◆ Kaynak Metin ◆
Bulgular ve alan yazın incelemeleri çevrimiçi tartışma ortamlarına katılım biçimlerinin çeşitlenmesinin gereğine işaret etmektedir. Farklı yollarla kendini ifade etme ve öğrenme tercihi olan öğrenenler için seçeneklerin artırılması, görsel, ses, video gibi formatların sisteme eklenmesi anlamlı görünmektedir.
Tema 2: Hiyerarşik Yapı
Tartışmanın hiyerarşik yapısı temasında var olan tartışmaları takip ederken yaşanan güçlükler; tartışmanın başlığına ve ilk veya son yoruma göre hiyerarşik yapının oluşturulması vb. konular belirtilmiştir. Bu temayla ilgili görüşlerden bazıları aşağıda ifade edilmiştir.
“En büyük sorun en altta yazılana göre bir şeyler yazılması. Üstte yer alanlar okunmuyor. Ana başlık ve en altta ne yazılmış ona bakıyorsun.” (K4)
“Tartışmanın ortalarındaki sorular dikkate alınmıyor. Çünkü o geçmiş. En alttaki daha fazla dikkat çekiyor. Dolayısıyla fark edilmek için en sondaki soruya cevap veriyorlar.” (K46)
“Forumda yazdıklarımız araya kaynıyor, o yüzden bire bir iletişime geçmeyi tercih ediyoruz. Çünkü oraya yazdığımı konu alanında uzman kişi görmüyor. Foruma yazmak yerine direk kendine sormayı tercih ediyorum.” (K35)
“Ortamın hiyerarşik yapısından dolayı bazen yorumları kaçırıyorum.” (K38)
“…kimisi ilk soruya kimisi ikinci soruya cevap yazıyor. Dolayısıyla ben aşağıya yorum yapsam çok mantıksız. Moodle’da sorun oluyor. Direk kişiye cevap vermeye olanak tanımıyor ve hiyerarşik olarak kaymalar oluyor. Karışıklıklar oluyor.” (K21)

◆ Veriler ◆
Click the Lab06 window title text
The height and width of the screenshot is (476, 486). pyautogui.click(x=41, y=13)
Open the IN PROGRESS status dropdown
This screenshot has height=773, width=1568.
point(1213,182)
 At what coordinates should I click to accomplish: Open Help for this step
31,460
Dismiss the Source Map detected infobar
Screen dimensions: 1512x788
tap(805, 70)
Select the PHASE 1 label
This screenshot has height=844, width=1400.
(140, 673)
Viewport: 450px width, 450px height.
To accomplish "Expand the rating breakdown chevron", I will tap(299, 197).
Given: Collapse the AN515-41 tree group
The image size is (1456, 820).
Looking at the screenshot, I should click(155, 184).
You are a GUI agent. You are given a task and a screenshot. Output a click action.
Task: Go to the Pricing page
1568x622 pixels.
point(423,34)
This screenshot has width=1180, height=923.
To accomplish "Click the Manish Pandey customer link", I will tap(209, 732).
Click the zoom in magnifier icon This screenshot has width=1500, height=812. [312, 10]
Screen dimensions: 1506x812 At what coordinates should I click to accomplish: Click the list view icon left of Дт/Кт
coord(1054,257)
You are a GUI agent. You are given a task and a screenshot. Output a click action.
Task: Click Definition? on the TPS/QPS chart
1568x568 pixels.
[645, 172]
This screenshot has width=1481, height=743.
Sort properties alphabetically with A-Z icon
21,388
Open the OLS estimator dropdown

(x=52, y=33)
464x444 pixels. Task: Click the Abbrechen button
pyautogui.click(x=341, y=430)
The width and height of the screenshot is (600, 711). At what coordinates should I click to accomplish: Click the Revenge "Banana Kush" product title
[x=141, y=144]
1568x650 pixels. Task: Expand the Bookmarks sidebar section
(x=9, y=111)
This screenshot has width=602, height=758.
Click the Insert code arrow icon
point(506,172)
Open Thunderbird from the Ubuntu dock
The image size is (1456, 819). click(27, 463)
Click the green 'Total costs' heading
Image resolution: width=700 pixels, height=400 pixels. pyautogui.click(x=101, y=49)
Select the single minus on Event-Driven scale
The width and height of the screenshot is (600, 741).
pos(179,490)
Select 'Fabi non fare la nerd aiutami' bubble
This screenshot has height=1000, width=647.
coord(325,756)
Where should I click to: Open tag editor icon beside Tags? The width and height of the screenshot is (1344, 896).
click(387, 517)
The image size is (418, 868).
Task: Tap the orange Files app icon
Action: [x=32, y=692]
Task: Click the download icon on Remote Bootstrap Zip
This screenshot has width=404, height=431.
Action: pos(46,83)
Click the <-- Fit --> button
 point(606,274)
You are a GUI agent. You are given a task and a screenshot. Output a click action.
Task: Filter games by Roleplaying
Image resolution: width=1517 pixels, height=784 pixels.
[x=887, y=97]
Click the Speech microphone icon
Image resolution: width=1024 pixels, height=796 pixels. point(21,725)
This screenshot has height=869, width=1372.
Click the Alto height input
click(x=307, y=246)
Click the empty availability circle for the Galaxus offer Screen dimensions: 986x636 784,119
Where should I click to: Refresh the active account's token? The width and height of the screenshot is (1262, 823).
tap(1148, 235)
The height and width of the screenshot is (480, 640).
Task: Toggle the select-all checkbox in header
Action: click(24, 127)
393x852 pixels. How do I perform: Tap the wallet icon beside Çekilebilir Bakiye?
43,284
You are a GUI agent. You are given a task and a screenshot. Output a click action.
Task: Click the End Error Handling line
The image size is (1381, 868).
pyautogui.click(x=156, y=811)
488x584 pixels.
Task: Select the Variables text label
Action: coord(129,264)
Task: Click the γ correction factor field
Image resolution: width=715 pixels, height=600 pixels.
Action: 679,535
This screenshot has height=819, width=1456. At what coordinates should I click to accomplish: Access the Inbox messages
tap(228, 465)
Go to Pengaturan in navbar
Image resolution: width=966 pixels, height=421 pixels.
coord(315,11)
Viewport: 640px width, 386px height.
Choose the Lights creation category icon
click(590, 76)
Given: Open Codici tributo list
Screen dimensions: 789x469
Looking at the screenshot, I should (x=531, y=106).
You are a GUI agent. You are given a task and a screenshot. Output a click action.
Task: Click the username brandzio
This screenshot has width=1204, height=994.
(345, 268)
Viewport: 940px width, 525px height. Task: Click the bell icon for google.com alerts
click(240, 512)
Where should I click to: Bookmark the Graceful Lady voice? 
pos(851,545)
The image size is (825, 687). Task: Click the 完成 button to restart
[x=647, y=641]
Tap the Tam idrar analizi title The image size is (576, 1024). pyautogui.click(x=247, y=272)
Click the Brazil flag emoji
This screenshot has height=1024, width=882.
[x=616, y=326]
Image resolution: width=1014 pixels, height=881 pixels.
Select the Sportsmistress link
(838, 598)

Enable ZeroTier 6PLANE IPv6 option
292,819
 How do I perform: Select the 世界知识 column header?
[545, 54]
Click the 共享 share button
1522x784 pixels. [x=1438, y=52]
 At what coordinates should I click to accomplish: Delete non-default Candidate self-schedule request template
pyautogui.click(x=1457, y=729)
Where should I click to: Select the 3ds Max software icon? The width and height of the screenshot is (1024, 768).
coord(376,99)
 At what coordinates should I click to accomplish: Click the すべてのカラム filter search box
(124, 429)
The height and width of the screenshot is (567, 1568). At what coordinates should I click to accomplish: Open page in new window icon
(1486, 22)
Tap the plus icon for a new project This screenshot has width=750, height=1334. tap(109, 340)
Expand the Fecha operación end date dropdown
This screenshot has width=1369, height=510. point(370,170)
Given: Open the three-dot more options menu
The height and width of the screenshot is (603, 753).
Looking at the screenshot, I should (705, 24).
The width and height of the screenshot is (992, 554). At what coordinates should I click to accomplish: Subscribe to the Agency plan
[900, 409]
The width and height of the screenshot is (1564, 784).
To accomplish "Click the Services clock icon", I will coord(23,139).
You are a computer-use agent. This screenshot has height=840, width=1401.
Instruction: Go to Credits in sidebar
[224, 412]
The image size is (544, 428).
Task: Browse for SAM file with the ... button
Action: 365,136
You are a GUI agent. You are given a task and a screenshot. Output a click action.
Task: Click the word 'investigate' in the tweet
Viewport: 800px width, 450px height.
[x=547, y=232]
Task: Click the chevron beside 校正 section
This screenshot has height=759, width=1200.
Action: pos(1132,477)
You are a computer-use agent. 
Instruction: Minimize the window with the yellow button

◆ Yapılacak İşler ◆
**A.** Çevrimiçi tartışma ortamlarına dair metinde K35 kodlu katılımcı, foruma yazmak yerine ne yapmayı tercih ettiğini söylüyor?
**B.** Çevrimiçi tartışma ortamlarına dair metni son cümlesinden itibaren devam ettirin.

◆ Cevap Seti ◆
**A.** Konu alanındaki uzmana doğrudan sormayı, yani bire bir iletişime geçmeyi tercih ediyor.

**B.**
Yukarıda belirtilen katılımcı ifadelerine göre katılımcıların tartışma ortamlarında farklı hiyerarşik yapılar istediği görülmektedir. Örneğin; K4 ve K46 benzer ifadelerle alttaki soruları ve yorumları dikkate aldığını, ortalarda yer alan yorumlara dikkat etmediklerini belirtirken, K21 ise tartışma ortamının tasarımsal sorunları yüzünden ortama yorum yapmak yerine kişi odaklı yorum yapmayı tercih ettiğini belirtmektedir. Harasim’in (1987) oldukça eski tarihli bir çalışmasında bilgisayar tabanlı lisans derslerinde öğretme ve öğrenme konularında öğrencilerden görüş alınmış ve bu çalışmada yer alan katılımcıların görüşlerine benzer şekilde hiyerarşik yapının önemine değinilmiştir. Harasim’in (1987) çalışmasında belirtilen altı dezavantajdan biri de tartışmaları takip etmenin güçlüğüdür. Bu güçlüğü öğrenciler iki şekilde belirtmiştir. Bunlar; devam etmekte olan tartışmaları takip etmede yaşanan sorunlar ve ne zaman cevap verileceğinin kestirilememesidir. “Bütün yorumları okuduktan sonra mı cevap vermeli, yoksa sadece belirli yorumlara mı cevap verilmeli” sorularının yanıtları net olarak verilememektedir. Alan yazın da dikkate alındığında katılımcıların tartışma ortamlarında tartışmanın başlığına veya son cevaba odaklanma eğiliminde olduğu görünmektedir. Dolayısıyla bu katılımcıların tartışmada diğerlerinin yorumlarına dikkat etmedikleri sonucu çıkarılabilir.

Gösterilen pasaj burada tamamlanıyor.